Salesiani per il sociale richiama l'importanza di tutelare la specificità della giustizia minorile, promuovendo un equilibrio tra sicurezza, responsabilizzazione e percorsi educativi per i giovani.
In merito al disegno di legge che intende intervenire sull’articolo 98 del Codice penale, introducendo una presunzione relativa (iuris tantum) dell’imputabilità per i minori tra i 14 e i 18 anni, superabile attraverso una prova contraria, Salesiani per il sociale ritiene necessario richiamare l’attenzione sulla specificità della giustizia minorile. La sicurezza delle persone e delle comunità è un’esigenza democratica reale e una componente essenziale del bene comune. Le istituzioni hanno il dovere di contrastare la violenza, proteggere i cittadini e intervenire con fermezza di fronte ai reati che coinvolgono anche gli adolescenti. Sottovalutare la domanda di sicurezza presente nei territori sarebbe un errore. Proprio perché deve essere tutelata attraverso mezzi giusti, proporzionati e rispettosi della dignità di ogni persona, la sicurezza richiede risposte pubbliche efficaci ed equilibrate, capaci di intervenire non soltanto sulle conseguenze dei reati, ma anche sulle condizioni che li generano.

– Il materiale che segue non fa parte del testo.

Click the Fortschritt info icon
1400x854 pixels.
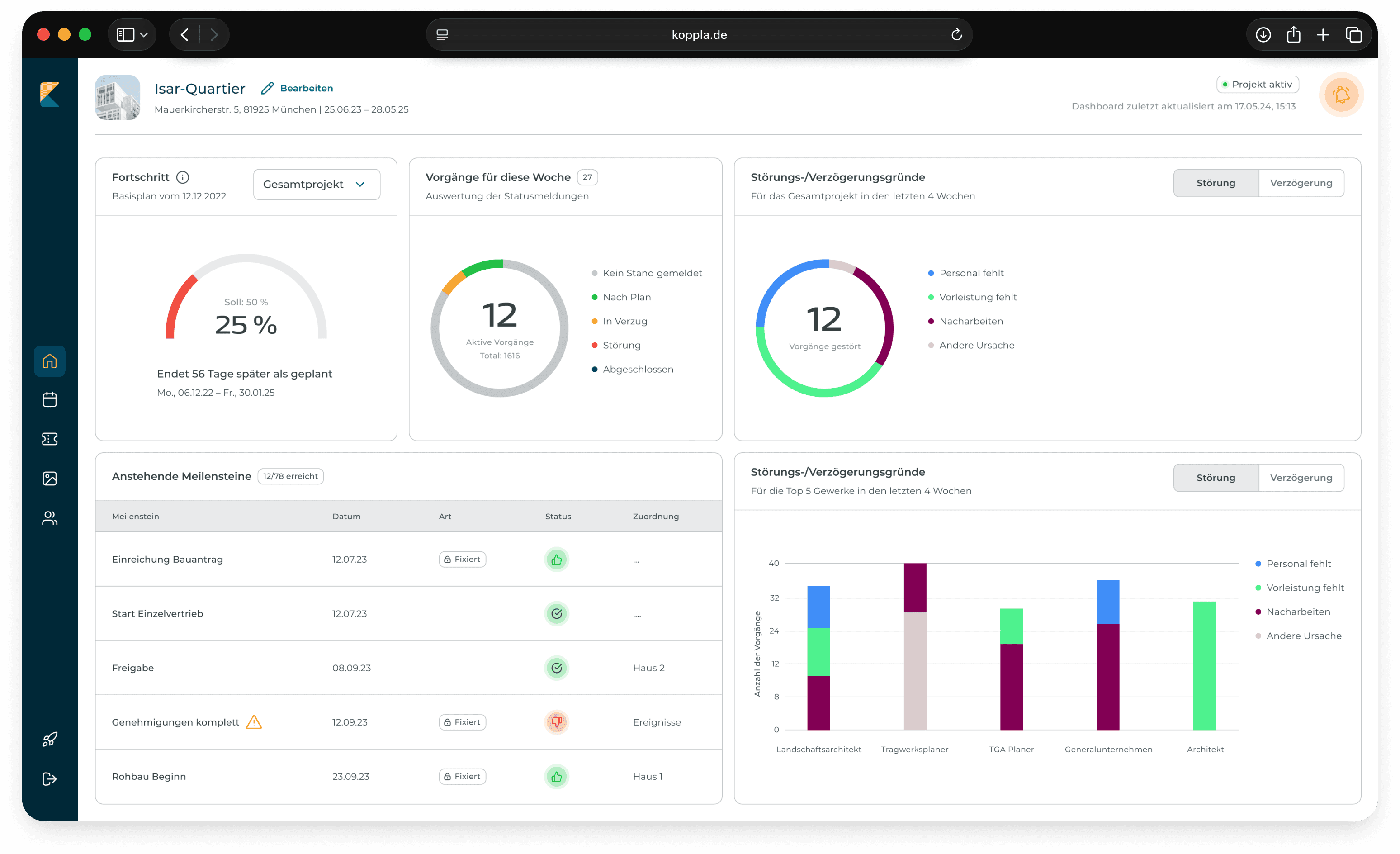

Se da un lato l’intervento lascia immutata la soglia dei 14 anni, dall’altro è essenziale che il nuovo criterio probatorio non indebolisca, nella sua concreta applicazione, la valutazione individualizzata della maturità dell’adolescente e le garanzie proprie del sistema minorile. La forza di questo sistema risiede, infatti, nella capacità di commisurare la risposta giudiziaria alla reale consapevolezza del ragazzo, valorizzando ogni possibilità di responsabilizzazione, recupero e reinserimento. Il rischio è che una modifica apparentemente tecnica contribuisca, nella prassi e nel dibattito pubblico, a considerare il minorenne come un adulto in forma ridotta, indebolendo progressivamente la specificità educativa della giustizia minorile.
«Responsabilizzare un adolescente non significa semplicemente punire – dichiara don Francesco Preite, presidente nazionale di Salesiani per il sociale – ma accompagnarlo a comprendere il senso del limite e offrirgli percorsi di consapevolezza, riparazione e reinserimento». È una prospettiva autorevolmente richiamata anche dalla Conferenza Episcopale Italiana, che, attraverso le parole di mons. Francesco Savino, ha sottolineato l’importanza di un investimento educativo capillare su tutto il territorio nazionale.
Il Sistema Preventivo di don Bosco insegna a leggere il comportamento dei ragazzi alla luce della loro storia, delle fragilità familiari, delle condizioni sociali e delle opportunità formative ricevute. Nelle comunità educative, negli oratori e nei servizi territoriali incontriamo ogni giorno storie segnate da povertà educativa, marginalità, solitudine e assenza di prospettive. L’esperienza dimostra che relazioni educative stabili, formazione professionale, accompagnamento personalizzato e sostegno alle famiglie rappresentano alcuni degli strumenti più efficaci per prevenire e interrompere percorsi di devianza.
Salesiani per il sociale auspica, pertanto, che il dibattito parlamentare rappresenti un’occasione di confronto sereno e approfondito, capace di valorizzare l’ascolto dei magistrati minorili, degli educatori, degli assistenti sociali, delle famiglie e delle realtà del Terzo Settore. Allo stesso tempo, auspica che l’impegno del Governo si traduca in politiche coerenti e strutturali, capaci di sostenere gli educatori e quanti operano quotidianamente sul campo, rafforzando gli interventi di prevenzione educativa nei territori. «La domanda non è soltanto come intervenire dopo un reato, ma come evitare che un ragazzo arrivi a commetterlo», conclude don Francesco Preite.